=== Stated task ===
Could you reproduce every one of the entries below word for word, with nothing added or changed?

○ ○ ○ ○ ○

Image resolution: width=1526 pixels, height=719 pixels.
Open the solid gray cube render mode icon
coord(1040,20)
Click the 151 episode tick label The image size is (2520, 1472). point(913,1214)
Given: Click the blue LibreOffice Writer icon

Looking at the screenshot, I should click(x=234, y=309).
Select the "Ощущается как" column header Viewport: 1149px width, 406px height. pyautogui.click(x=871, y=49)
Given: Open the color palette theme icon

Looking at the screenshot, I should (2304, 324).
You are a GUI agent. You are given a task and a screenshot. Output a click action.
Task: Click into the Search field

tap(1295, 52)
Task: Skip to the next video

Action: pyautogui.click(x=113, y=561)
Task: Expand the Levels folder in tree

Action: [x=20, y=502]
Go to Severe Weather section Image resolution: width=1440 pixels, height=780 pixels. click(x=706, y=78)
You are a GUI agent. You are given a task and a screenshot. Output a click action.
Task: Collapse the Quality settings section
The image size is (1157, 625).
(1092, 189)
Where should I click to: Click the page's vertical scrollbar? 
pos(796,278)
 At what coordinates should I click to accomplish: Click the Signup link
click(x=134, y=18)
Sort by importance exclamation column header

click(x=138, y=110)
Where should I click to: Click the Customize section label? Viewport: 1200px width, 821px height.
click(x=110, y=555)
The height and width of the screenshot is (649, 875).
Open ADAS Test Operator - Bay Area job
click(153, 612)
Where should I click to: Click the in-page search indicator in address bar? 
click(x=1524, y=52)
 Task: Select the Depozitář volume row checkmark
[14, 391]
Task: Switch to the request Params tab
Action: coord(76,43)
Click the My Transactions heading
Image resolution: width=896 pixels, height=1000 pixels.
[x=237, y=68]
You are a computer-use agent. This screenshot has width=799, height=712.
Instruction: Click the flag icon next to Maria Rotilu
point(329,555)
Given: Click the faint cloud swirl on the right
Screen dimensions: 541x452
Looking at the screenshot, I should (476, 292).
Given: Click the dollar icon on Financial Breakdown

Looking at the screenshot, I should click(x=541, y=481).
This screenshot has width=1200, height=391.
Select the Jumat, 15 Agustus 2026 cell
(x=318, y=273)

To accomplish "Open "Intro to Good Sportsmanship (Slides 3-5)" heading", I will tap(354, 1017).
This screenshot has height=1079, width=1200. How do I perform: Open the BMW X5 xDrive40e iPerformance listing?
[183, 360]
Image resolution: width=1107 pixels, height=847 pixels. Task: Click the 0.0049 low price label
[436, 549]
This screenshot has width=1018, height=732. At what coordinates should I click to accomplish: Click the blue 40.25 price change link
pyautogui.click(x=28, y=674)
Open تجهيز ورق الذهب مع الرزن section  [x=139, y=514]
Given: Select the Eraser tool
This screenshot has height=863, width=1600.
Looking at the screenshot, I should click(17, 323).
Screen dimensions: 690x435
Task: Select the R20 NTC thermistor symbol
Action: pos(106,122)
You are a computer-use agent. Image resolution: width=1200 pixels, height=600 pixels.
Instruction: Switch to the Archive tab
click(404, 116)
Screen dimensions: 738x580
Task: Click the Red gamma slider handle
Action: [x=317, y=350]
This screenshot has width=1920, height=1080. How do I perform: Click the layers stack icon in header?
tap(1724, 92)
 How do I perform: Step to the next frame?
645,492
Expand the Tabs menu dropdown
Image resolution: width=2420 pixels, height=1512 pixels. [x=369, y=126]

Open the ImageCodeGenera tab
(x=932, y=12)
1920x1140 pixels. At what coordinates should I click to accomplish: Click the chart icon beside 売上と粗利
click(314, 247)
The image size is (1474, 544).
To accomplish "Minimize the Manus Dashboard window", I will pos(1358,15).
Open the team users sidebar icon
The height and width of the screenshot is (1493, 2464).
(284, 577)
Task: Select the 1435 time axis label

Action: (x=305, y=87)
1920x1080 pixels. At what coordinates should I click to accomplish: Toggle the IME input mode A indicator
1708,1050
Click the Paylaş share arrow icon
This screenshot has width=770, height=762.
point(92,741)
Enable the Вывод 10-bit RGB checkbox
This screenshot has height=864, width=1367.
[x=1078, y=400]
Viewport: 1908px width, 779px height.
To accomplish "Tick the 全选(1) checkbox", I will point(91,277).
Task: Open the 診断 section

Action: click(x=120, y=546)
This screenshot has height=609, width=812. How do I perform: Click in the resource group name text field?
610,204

○ ○ ○ ○ ○

=== Result of this task ===
Image resolution: width=1526 pixels, height=719 pixels.
Open the solid gray cube render mode icon
coord(1040,20)
Click the 151 episode tick label The image size is (2520, 1472). point(913,1214)
Given: Click the blue LibreOffice Writer icon

Looking at the screenshot, I should click(x=234, y=309).
Select the "Ощущается как" column header Viewport: 1149px width, 406px height. pyautogui.click(x=871, y=49)
Given: Open the color palette theme icon

Looking at the screenshot, I should (2304, 324).
You are a GUI agent. You are given a task and a screenshot. Output a click action.
Task: Click into the Search field

tap(1295, 52)
Task: Skip to the next video

Action: pyautogui.click(x=113, y=561)
Task: Expand the Levels folder in tree

Action: [x=20, y=502]
Go to Severe Weather section Image resolution: width=1440 pixels, height=780 pixels. click(x=706, y=78)
You are a GUI agent. You are given a task and a screenshot. Output a click action.
Task: Collapse the Quality settings section
The image size is (1157, 625).
(1092, 189)
Where should I click to: Click the page's vertical scrollbar? 
pos(796,278)
 At what coordinates should I click to accomplish: Click the Signup link
click(x=134, y=18)
Sort by importance exclamation column header

click(x=138, y=110)
Where should I click to: Click the Customize section label? Viewport: 1200px width, 821px height.
click(x=110, y=555)
The height and width of the screenshot is (649, 875).
Open ADAS Test Operator - Bay Area job
click(153, 612)
Where should I click to: Click the in-page search indicator in address bar? 
click(x=1524, y=52)
 Task: Select the Depozitář volume row checkmark
[14, 391]
Task: Switch to the request Params tab
Action: coord(76,43)
Click the My Transactions heading
Image resolution: width=896 pixels, height=1000 pixels.
[x=237, y=68]
You are a computer-use agent. This screenshot has width=799, height=712.
Instruction: Click the flag icon next to Maria Rotilu
point(329,555)
Given: Click the faint cloud swirl on the right
Screen dimensions: 541x452
Looking at the screenshot, I should (476, 292).
Given: Click the dollar icon on Financial Breakdown

Looking at the screenshot, I should click(x=541, y=481).
This screenshot has width=1200, height=391.
Select the Jumat, 15 Agustus 2026 cell
(x=318, y=273)

To accomplish "Open "Intro to Good Sportsmanship (Slides 3-5)" heading", I will tap(354, 1017).
This screenshot has height=1079, width=1200. How do I perform: Open the BMW X5 xDrive40e iPerformance listing?
[183, 360]
Image resolution: width=1107 pixels, height=847 pixels. Task: Click the 0.0049 low price label
[436, 549]
This screenshot has width=1018, height=732. At what coordinates should I click to accomplish: Click the blue 40.25 price change link
pyautogui.click(x=28, y=674)
Open تجهيز ورق الذهب مع الرزن section  [x=139, y=514]
Given: Select the Eraser tool
This screenshot has height=863, width=1600.
Looking at the screenshot, I should click(17, 323).
Screen dimensions: 690x435
Task: Select the R20 NTC thermistor symbol
Action: pos(106,122)
You are a computer-use agent. Image resolution: width=1200 pixels, height=600 pixels.
Instruction: Switch to the Archive tab
click(404, 116)
Screen dimensions: 738x580
Task: Click the Red gamma slider handle
Action: [x=317, y=350]
This screenshot has width=1920, height=1080. How do I perform: Click the layers stack icon in header?
tap(1724, 92)
 How do I perform: Step to the next frame?
645,492
Expand the Tabs menu dropdown
Image resolution: width=2420 pixels, height=1512 pixels. [x=369, y=126]

Open the ImageCodeGenera tab
(x=932, y=12)
1920x1140 pixels. At what coordinates should I click to accomplish: Click the chart icon beside 売上と粗利
click(314, 247)
The image size is (1474, 544).
To accomplish "Minimize the Manus Dashboard window", I will pos(1358,15).
Open the team users sidebar icon
The height and width of the screenshot is (1493, 2464).
(284, 577)
Task: Select the 1435 time axis label

Action: (x=305, y=87)
1920x1080 pixels. At what coordinates should I click to accomplish: Toggle the IME input mode A indicator
1708,1050
Click the Paylaş share arrow icon
This screenshot has width=770, height=762.
point(92,741)
Enable the Вывод 10-bit RGB checkbox
This screenshot has height=864, width=1367.
[x=1078, y=400]
Viewport: 1908px width, 779px height.
To accomplish "Tick the 全选(1) checkbox", I will point(91,277).
Task: Open the 診断 section

Action: click(x=120, y=546)
This screenshot has height=609, width=812. How do I perform: Click in the resource group name text field?
610,204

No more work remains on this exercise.